▶ Extracted records
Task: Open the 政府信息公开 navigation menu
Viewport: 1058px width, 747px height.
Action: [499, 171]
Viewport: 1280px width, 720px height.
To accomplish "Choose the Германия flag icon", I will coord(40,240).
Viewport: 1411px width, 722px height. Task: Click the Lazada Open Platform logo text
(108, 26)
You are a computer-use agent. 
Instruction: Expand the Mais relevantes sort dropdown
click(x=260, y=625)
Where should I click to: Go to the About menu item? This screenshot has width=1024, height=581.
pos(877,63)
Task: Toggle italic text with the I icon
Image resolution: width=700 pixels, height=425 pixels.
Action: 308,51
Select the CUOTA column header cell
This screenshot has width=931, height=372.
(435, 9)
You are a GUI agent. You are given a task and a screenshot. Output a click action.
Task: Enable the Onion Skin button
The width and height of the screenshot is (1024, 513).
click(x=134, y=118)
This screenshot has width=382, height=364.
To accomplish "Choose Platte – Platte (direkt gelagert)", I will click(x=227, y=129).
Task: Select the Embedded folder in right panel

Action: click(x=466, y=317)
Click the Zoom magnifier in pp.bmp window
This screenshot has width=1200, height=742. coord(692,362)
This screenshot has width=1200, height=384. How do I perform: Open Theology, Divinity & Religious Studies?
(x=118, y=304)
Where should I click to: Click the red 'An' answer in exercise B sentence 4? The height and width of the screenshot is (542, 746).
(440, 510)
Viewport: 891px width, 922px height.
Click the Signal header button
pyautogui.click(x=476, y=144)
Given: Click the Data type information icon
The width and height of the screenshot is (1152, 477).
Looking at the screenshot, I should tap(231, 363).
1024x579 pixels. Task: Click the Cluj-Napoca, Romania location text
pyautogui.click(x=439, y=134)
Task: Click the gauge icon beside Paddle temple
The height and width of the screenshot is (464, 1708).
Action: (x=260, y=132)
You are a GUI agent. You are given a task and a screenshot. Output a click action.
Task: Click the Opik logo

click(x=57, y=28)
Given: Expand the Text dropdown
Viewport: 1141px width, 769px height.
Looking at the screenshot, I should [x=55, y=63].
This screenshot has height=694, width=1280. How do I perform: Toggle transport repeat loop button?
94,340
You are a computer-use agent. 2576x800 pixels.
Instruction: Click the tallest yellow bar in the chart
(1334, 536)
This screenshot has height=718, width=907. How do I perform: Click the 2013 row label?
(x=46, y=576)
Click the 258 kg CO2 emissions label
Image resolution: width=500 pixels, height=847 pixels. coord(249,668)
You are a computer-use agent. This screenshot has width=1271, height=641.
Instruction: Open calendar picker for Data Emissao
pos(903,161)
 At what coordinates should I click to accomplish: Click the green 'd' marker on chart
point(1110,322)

▶ Work instructions
Gather from the entries above all lines that include the string "agent".

▶ Answer to this exercise
You are a computer-use agent. 
You are a GUI agent. You are given a task and a screenshot. Output a click action.
You are a GUI agent. You are given a task and a screenshot. Output a click action.
You are a computer-use agent. 2576x800 pixels.
You are a computer-use agent. This screenshot has width=1271, height=641.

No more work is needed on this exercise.